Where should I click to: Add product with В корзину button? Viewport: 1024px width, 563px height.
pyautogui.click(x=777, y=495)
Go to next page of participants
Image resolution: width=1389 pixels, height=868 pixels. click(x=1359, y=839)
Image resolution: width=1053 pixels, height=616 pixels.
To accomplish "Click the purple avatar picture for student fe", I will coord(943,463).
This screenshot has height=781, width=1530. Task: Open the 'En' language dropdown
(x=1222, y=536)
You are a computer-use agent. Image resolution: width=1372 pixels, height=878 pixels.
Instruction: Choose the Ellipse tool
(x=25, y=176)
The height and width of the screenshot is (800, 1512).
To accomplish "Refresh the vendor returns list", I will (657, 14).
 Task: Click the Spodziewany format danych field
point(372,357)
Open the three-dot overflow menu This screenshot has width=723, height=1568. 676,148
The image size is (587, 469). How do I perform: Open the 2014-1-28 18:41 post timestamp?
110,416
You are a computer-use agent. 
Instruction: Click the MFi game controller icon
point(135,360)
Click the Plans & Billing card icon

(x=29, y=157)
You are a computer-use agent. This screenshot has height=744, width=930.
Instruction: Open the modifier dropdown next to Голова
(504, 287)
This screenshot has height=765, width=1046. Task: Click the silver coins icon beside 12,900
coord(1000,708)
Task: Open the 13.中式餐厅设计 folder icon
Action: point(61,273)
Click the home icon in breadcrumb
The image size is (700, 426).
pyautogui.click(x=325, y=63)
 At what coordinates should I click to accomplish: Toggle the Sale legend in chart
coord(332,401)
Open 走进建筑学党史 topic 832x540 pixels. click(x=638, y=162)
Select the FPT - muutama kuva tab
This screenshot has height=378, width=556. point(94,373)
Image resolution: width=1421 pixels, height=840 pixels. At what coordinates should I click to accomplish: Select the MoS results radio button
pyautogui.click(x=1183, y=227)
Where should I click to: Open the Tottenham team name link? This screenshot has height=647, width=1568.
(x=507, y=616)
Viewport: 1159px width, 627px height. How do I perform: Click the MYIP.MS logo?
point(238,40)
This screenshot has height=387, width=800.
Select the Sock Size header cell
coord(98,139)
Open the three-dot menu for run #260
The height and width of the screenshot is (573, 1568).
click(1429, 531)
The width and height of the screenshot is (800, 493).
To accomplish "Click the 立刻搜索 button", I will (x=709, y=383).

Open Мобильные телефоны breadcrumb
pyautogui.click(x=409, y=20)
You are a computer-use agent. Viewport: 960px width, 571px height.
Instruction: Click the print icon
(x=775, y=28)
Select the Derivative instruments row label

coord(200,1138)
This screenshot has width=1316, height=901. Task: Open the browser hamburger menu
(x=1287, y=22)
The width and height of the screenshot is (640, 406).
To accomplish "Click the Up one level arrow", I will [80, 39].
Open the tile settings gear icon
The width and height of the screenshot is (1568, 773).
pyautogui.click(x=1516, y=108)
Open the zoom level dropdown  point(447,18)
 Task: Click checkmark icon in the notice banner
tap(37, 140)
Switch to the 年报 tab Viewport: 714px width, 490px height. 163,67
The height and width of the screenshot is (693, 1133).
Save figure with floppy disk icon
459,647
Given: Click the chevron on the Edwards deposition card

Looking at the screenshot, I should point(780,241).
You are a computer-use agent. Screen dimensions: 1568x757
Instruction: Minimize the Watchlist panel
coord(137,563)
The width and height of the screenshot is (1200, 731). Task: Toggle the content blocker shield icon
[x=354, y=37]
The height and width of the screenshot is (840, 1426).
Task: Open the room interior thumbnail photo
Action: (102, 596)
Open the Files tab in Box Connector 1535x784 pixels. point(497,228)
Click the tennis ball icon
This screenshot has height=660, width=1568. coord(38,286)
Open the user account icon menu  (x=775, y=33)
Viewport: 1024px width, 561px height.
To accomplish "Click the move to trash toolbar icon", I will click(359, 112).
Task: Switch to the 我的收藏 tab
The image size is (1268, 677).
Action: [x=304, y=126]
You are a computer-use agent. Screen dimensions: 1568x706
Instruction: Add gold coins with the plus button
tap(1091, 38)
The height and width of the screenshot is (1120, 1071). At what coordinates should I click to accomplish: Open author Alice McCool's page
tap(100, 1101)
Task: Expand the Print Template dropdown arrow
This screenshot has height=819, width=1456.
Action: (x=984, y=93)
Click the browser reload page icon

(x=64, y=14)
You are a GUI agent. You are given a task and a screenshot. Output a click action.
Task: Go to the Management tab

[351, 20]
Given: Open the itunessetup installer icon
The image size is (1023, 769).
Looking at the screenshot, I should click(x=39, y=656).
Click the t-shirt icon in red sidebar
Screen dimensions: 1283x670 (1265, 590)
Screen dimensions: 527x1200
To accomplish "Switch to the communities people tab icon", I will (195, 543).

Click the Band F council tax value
^^^^
• _What is expected_:
From the material above, set down exactly the lines between the line holding "At what coordinates should I click to accomplish: Toggle" and the line holding "The width and height of the screenshot is (800, 493).", inclusive. Include nothing else.

• _Answer for this exercise_:
 At what coordinates should I click to accomplish: Toggle the Sale legend in chart
coord(332,401)
Open 走进建筑学党史 topic 832x540 pixels. click(x=638, y=162)
Select the FPT - muutama kuva tab
This screenshot has height=378, width=556. point(94,373)
Image resolution: width=1421 pixels, height=840 pixels. At what coordinates should I click to accomplish: Select the MoS results radio button
pyautogui.click(x=1183, y=227)
Where should I click to: Open the Tottenham team name link? This screenshot has height=647, width=1568.
(x=507, y=616)
Viewport: 1159px width, 627px height. How do I perform: Click the MYIP.MS logo?
point(238,40)
This screenshot has height=387, width=800.
Select the Sock Size header cell
coord(98,139)
Open the three-dot menu for run #260
The height and width of the screenshot is (573, 1568).
click(1429, 531)
The width and height of the screenshot is (800, 493).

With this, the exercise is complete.